Su método de enseñanza consistía en escribir en el tablero con una delicada caligrafía, mientras iba recitando en voz alta, al tiempo que todos debíamos copiar los enunciados y repetirlos después de él. Lo peculiar de su técnica era que todos los textos terminaban en rima, de modo que el coro resonaba en el aula como una melodía. Según él, la memoria preserva todo lo que tenga música. Algo de razón tenía porque, después de tantos años, no lo he olvidado a él ni a sus lecciones:

¿Cómo viajan las estrellas?
¿Qué tan veloces son ellas?

Año luz es la medida
para ingresar a este mundo.
En kilómetros escriban:
Trescientos mil por segundo.

O esta exploración por el mundo submarino:

Bajo el mar un universo
igual a la superficie:
valles, montañas, diversos
jardines, grandes planicies.

No sé si era aquella música, la mano deslizándose sobre la pizarra como si marcara el acorde, el vozarrón sonoro, la mirada dulce del profesor, o era todo eso junto lo que me hacía estar en trance. ¡Qué fácil aprendía las cosas y con qué alegría! Mientras mis compañeros se equivocaban y a menudo entraban en disonancia, yo me divertía cantando y copiando, mientras viajaba a la velocidad de la luz por la superficie de la tierra y por la profundidad de los mares para ver las cordilleras, las mesetas, los bosques, los jardines. No sé cuánto se esforzaba el señor Mantilla por hacer estrofas con todos los temas, seguramente pasaba las noches componiendo sus rimas y al parecer las disfrutaba. Se diría que se había equivocado de asignatura y estaría más cómodo dando clases de romances y sonetos. De cuando en vez intercalaba la lectura de algún cuento o el fragmento de una novela para ilustrarnos sobre algún hecho o accidente geográfico. Nos leyó varios apartes de Viaje al centro de la tierra y Veinte mil leguas de viaje submarino de Julio Verne. Cuando nos hablaba de Asia y de Oceanía cerraba los ojos y más que recordar, viajaba por el mundo entero.

¡Ah!

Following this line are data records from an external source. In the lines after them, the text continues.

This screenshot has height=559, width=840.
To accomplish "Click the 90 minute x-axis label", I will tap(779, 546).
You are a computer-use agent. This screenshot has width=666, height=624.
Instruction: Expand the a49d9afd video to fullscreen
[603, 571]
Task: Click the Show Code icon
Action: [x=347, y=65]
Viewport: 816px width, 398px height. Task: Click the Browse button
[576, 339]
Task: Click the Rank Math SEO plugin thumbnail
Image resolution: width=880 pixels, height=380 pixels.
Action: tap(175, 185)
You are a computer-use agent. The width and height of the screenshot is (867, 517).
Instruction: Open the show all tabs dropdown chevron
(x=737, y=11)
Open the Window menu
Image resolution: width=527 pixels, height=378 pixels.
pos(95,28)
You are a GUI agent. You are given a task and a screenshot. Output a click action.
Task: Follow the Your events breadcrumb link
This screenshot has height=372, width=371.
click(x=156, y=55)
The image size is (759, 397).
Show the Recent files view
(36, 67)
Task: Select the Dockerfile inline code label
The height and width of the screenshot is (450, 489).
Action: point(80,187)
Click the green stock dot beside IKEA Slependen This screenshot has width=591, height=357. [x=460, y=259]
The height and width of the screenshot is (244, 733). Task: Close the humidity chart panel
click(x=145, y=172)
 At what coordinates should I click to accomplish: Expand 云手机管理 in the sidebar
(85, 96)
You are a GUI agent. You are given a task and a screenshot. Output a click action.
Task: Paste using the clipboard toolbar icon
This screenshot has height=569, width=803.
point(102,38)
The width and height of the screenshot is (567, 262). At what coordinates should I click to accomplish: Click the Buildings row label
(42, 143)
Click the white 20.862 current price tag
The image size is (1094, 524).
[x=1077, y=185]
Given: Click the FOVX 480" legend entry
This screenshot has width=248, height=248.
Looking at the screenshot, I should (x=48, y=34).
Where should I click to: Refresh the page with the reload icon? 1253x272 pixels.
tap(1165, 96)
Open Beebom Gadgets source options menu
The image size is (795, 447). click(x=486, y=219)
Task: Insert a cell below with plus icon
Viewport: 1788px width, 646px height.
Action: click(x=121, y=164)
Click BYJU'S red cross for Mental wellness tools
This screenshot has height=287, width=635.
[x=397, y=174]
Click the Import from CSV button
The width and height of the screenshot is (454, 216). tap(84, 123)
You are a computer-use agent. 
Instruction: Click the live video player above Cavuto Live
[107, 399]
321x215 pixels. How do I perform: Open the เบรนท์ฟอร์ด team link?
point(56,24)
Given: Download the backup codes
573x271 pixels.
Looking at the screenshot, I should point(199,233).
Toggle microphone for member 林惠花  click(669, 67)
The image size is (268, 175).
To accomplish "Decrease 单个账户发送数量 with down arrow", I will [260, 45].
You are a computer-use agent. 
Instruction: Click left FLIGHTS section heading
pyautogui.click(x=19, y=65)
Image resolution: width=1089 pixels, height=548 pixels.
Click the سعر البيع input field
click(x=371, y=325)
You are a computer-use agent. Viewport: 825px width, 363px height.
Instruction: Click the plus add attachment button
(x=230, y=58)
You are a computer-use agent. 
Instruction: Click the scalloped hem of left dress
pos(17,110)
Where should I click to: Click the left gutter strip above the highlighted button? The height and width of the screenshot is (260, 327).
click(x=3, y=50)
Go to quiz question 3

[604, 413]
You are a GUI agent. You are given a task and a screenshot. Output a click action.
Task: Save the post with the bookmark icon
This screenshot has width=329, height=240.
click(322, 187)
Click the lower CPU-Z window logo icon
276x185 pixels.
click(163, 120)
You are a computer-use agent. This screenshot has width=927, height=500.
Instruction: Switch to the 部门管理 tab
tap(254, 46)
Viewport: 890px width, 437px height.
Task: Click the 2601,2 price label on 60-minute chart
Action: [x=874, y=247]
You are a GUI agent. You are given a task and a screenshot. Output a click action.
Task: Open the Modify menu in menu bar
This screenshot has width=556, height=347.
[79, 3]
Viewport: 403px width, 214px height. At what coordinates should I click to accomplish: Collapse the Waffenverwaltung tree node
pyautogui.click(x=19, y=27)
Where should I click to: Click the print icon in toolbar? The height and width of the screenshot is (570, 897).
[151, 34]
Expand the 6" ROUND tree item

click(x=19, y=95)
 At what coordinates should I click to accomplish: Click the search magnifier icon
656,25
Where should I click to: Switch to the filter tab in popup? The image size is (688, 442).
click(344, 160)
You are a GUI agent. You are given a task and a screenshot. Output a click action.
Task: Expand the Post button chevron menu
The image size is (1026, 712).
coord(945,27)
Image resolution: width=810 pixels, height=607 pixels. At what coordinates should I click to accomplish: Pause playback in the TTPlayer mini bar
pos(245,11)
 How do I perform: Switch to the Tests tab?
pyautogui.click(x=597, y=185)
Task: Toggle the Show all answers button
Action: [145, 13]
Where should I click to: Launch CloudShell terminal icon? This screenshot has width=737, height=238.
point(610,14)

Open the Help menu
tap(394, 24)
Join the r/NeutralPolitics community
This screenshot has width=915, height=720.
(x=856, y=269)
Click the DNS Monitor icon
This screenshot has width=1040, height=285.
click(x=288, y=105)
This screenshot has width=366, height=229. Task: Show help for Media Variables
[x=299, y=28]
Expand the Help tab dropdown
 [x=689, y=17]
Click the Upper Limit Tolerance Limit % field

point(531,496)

Tampoco olvido el día del examen oral, cuando en medio del silencio y la expectativa de todos, el maestro se paró de espaldas al tablero, lista en mano, para tomarnos la lección, uno a uno, a voz en cuello. Iba diciendo nuestros apellidos y a su llamado debíamos ponernos de pie, manos atrás, cabeza en alto, para completar la frase que nos correspondía. Quizá yo era el único que estaba tranquilo. Sabía de memoria sus versos, es decir, sus enseñanzas. Ya habían repasado los planetas, las líneas fronterizas, los volcanes, los ríos y cuando se aproximaban los mares y océanos, no pude evitar una sonrisa. Era mi tema, mis profundidades, mis estrofas favoritas, mi fortuna. Cuando pronunció mi apellido me levanté a toda prisa y afiné la voz. Tal vez la fatiga lo llevó a decir:

Un universo bajo el mar…

Había alterado el inicio que yo sabía de memoria y tuve que solucionar a la velocidad de la luz. Pasé por alto esta primera línea y completé las otras con los ojos cerrados, guiándome más por la música que por el contenido:

…igual a la superficie:
valles, montañas, plantíos,
jardines, grandes planicies,
bellas mesetas y…

Todo quedó en silencio. Los ojos del señor Mantilla se clavaron en los míos. Debía mantener la música y cerrar la estrofa:

bellas mesetas y… ¡ríos!

El entrecejo del profesor se contrajo, noté una extraña mezcla entre molestia y agrado. Lo miré fijamente, sin pestañear. Sacó su lápiz rojo y vi cuando rayaba su libreta de notas con desgano para luego decirme: «¡Se raja en geografía, aprueba en poesía!»

Es posible que ninguno de mis compañeros comprendiera lo que acababa de pasar. Me senté con gran abatimiento. Él se dirigió a toda la clase para enfatizar mi error, pues eran imposibles los ríos bajo los mares o los océanos. El bochorno no terminó con mi pasión por la geografía. Cuánto daría hoy por revivir al profesor Mantilla, hablarle de las corrientes sumergidas y cantarle un largo poema sobre los ríos submarinos.